__THE TASK__.
Write out, please, each line from the one containing "Given: Click the briefcase" to the final line of the data, both included, exactly and without pictures.

__DATASET__.

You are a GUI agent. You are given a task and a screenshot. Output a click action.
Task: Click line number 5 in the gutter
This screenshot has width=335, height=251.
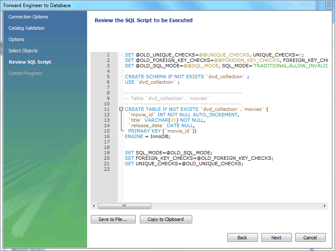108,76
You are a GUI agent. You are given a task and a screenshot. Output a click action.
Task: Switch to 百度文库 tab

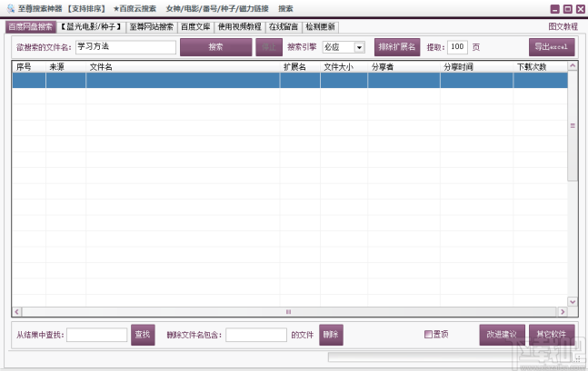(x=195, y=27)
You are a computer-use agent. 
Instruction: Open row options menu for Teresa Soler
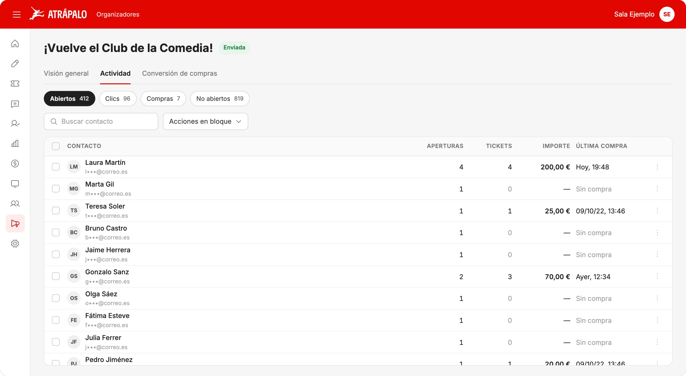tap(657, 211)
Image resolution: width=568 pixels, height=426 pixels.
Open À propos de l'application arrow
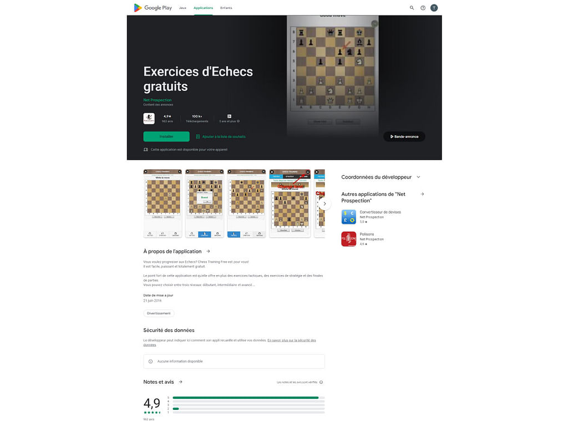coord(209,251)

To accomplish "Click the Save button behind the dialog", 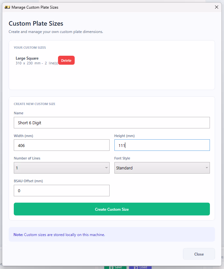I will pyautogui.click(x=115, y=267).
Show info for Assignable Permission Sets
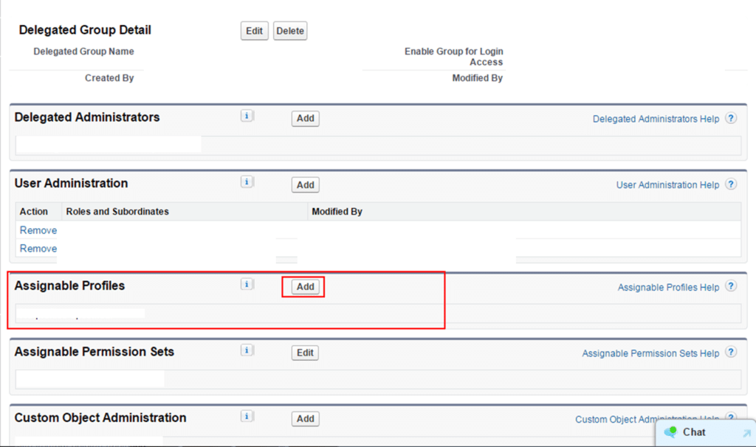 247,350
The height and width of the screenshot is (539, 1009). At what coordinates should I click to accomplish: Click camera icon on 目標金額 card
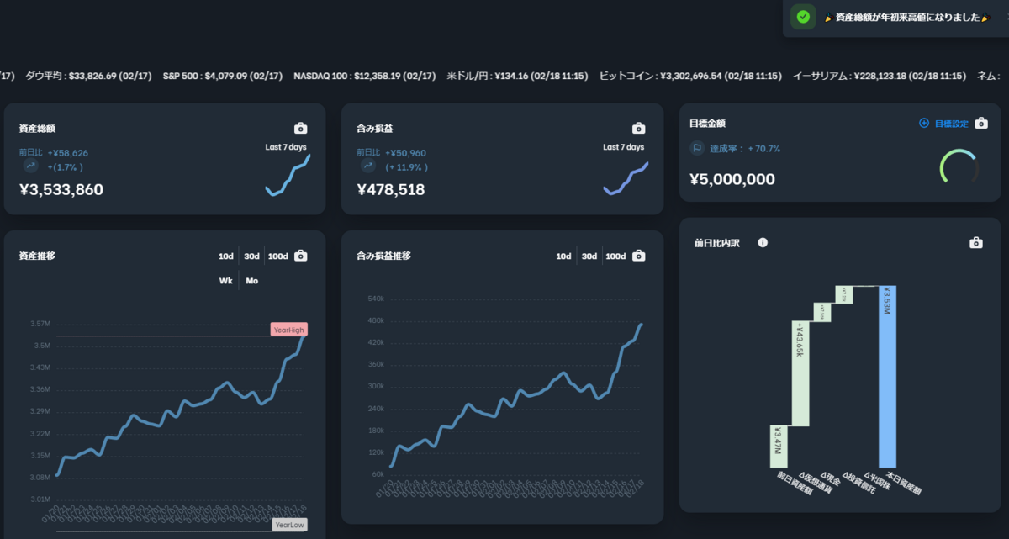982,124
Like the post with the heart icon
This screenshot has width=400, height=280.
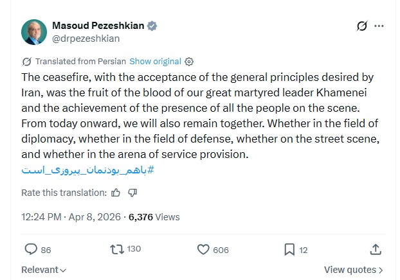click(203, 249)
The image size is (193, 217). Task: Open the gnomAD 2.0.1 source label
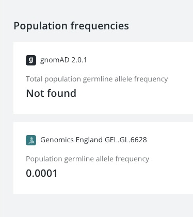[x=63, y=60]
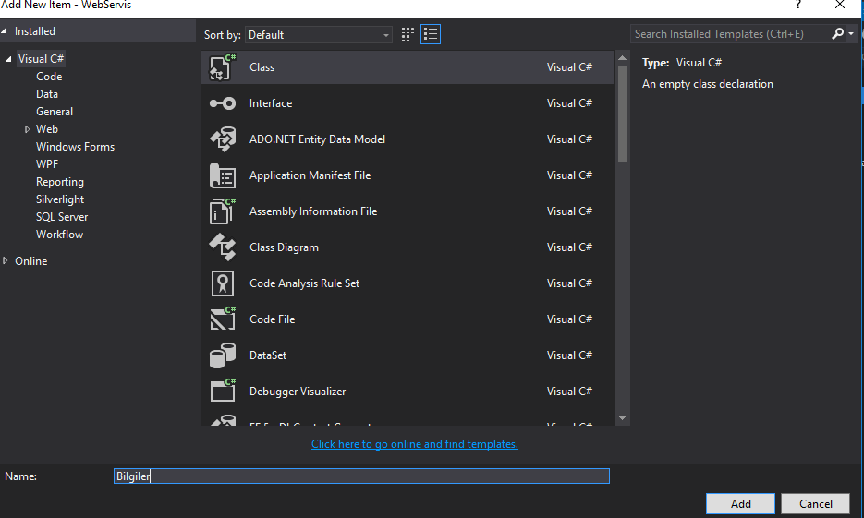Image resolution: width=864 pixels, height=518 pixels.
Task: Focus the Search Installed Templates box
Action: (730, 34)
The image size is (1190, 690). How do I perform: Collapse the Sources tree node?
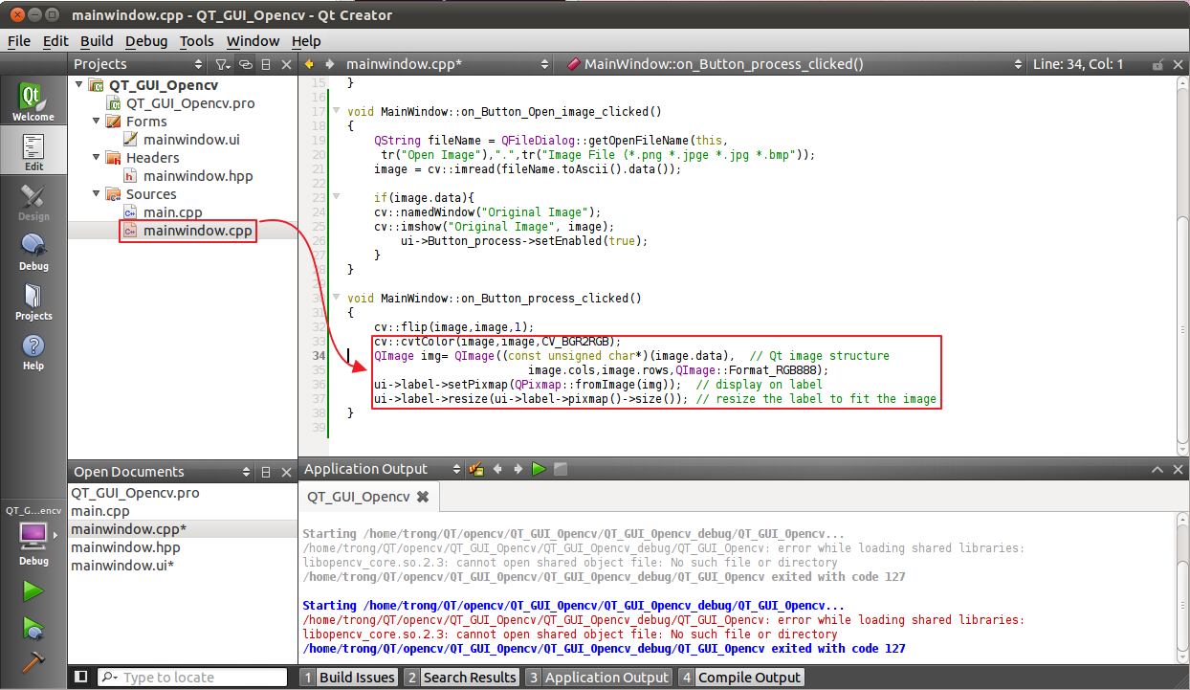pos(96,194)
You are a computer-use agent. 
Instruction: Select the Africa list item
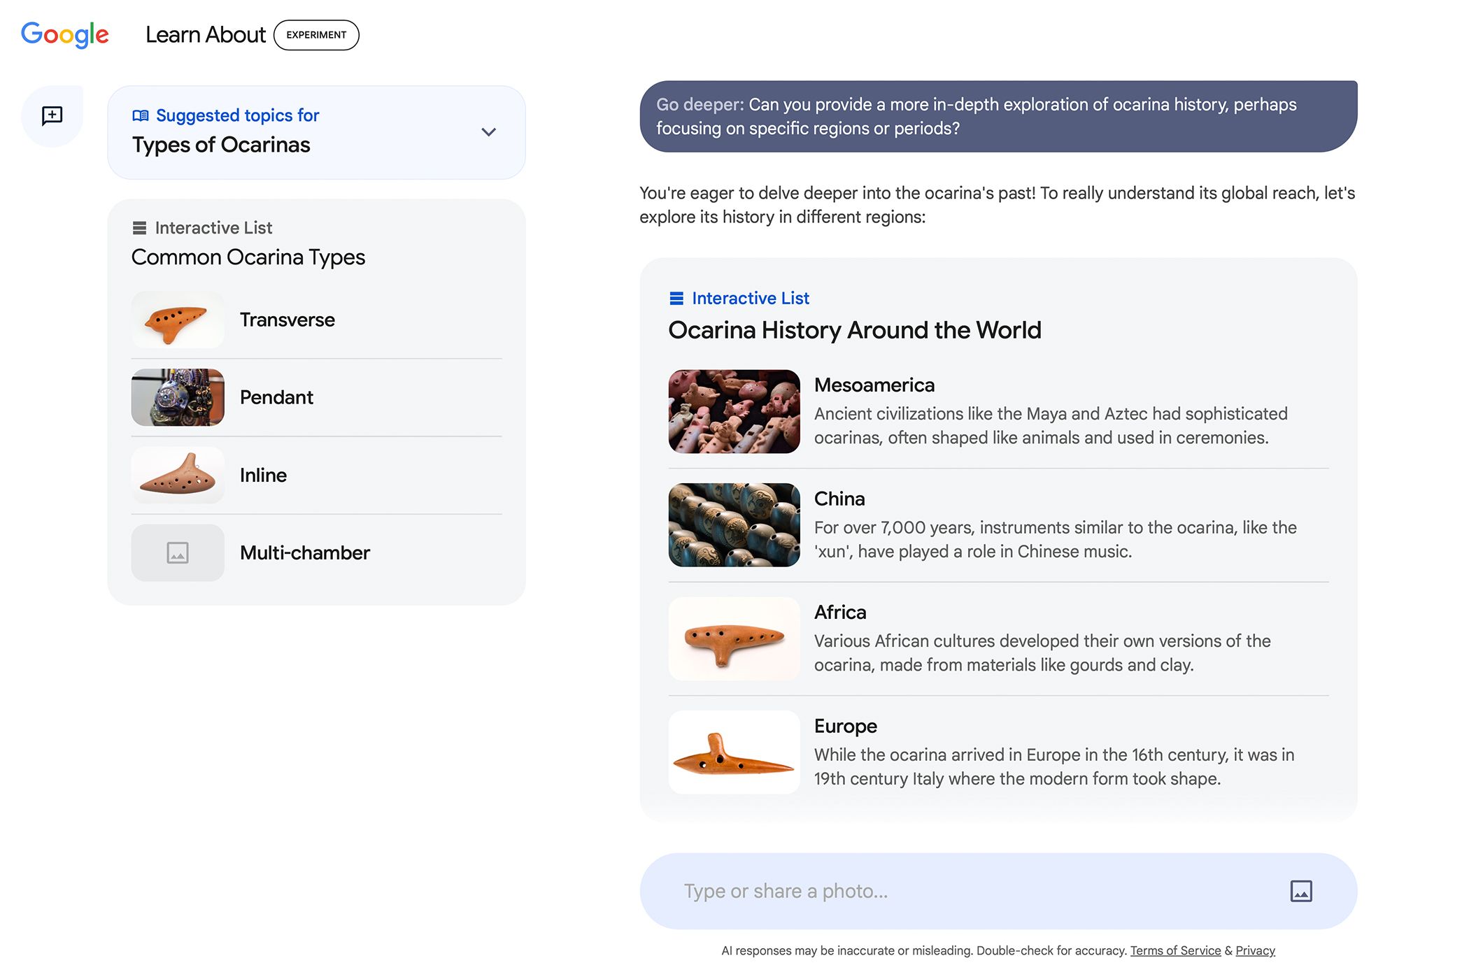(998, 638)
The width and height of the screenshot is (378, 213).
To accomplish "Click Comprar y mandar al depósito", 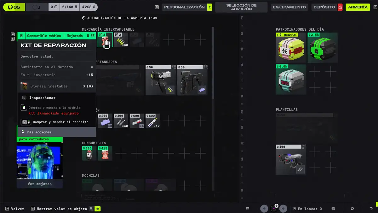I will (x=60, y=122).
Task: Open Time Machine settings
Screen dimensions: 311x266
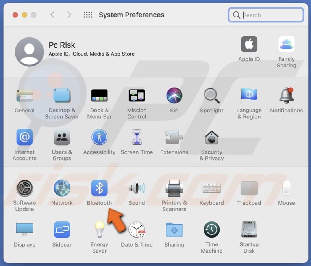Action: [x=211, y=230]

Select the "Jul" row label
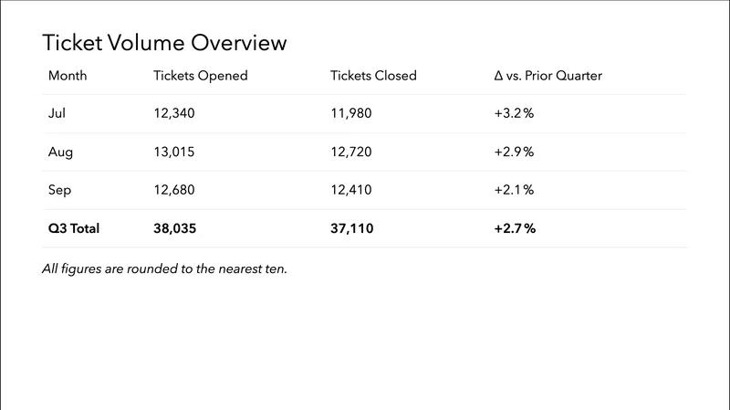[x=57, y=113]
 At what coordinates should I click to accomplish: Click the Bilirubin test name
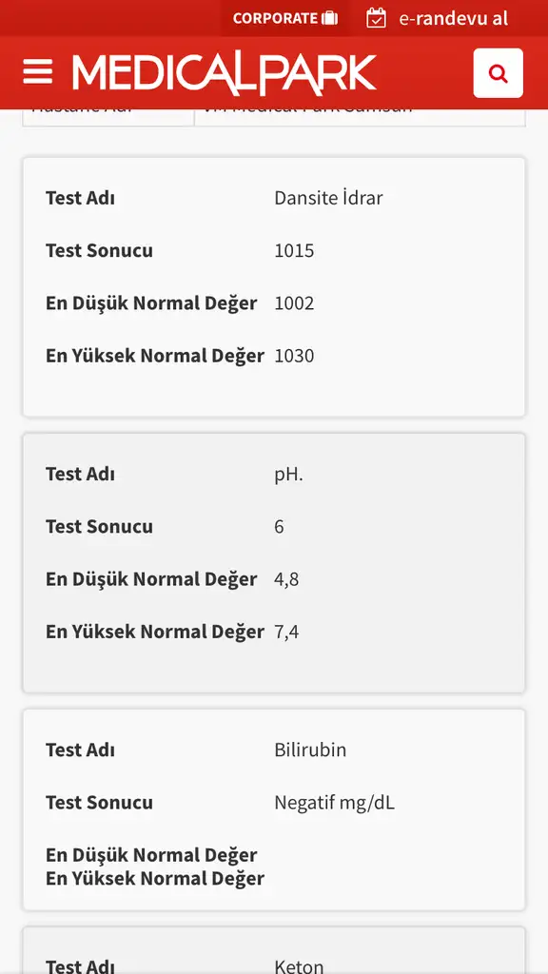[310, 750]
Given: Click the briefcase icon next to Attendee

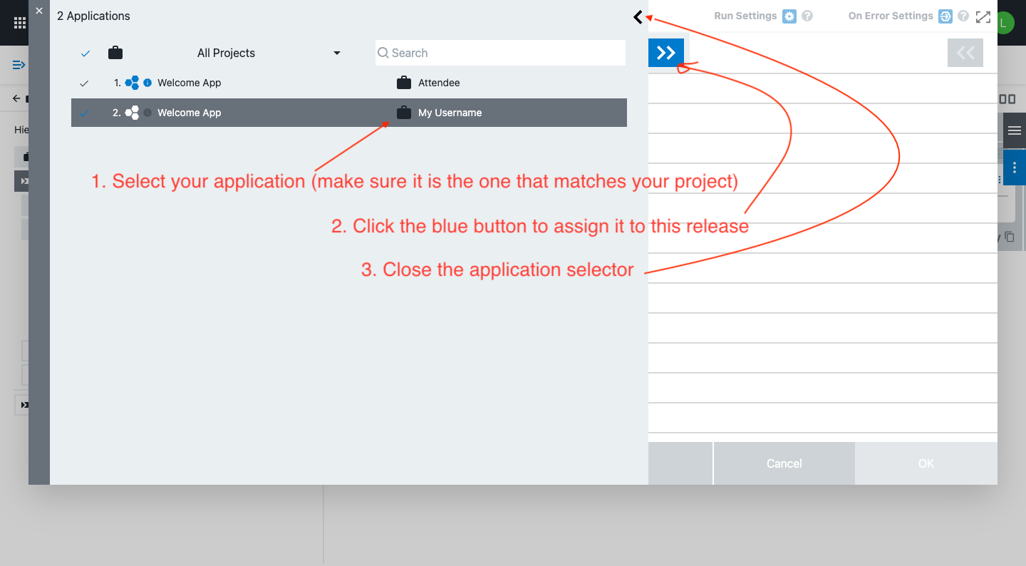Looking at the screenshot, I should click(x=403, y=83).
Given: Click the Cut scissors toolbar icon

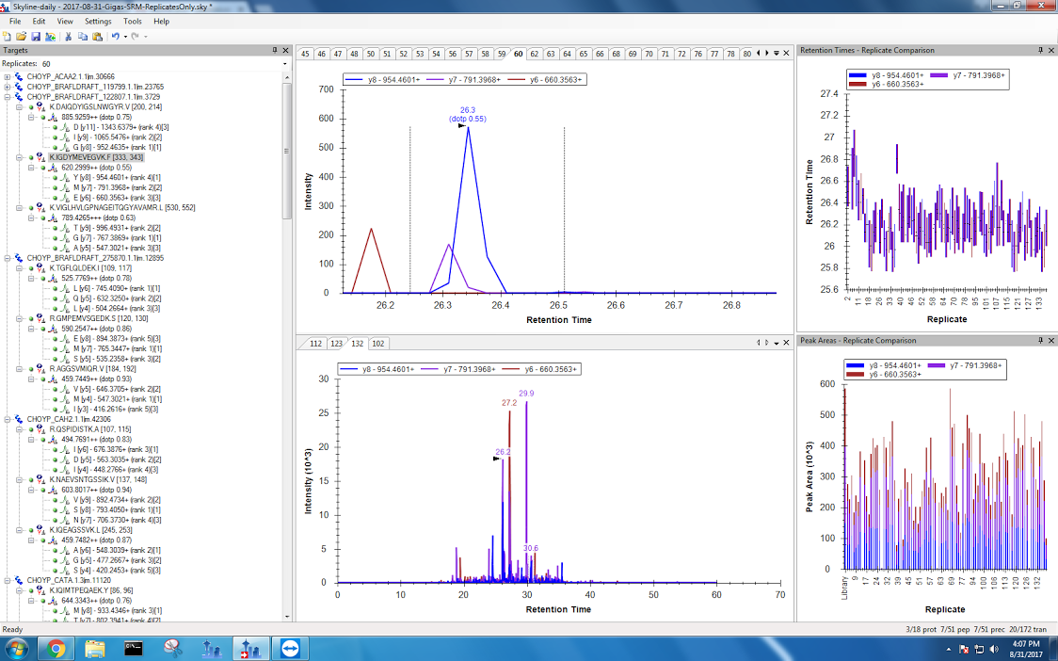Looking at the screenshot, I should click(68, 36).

__TASK RESULT__.
Given: Click the briefcase icon next to Attendee

Looking at the screenshot, I should click(x=403, y=83).
Given: Click the Cut scissors toolbar icon

Looking at the screenshot, I should click(68, 36).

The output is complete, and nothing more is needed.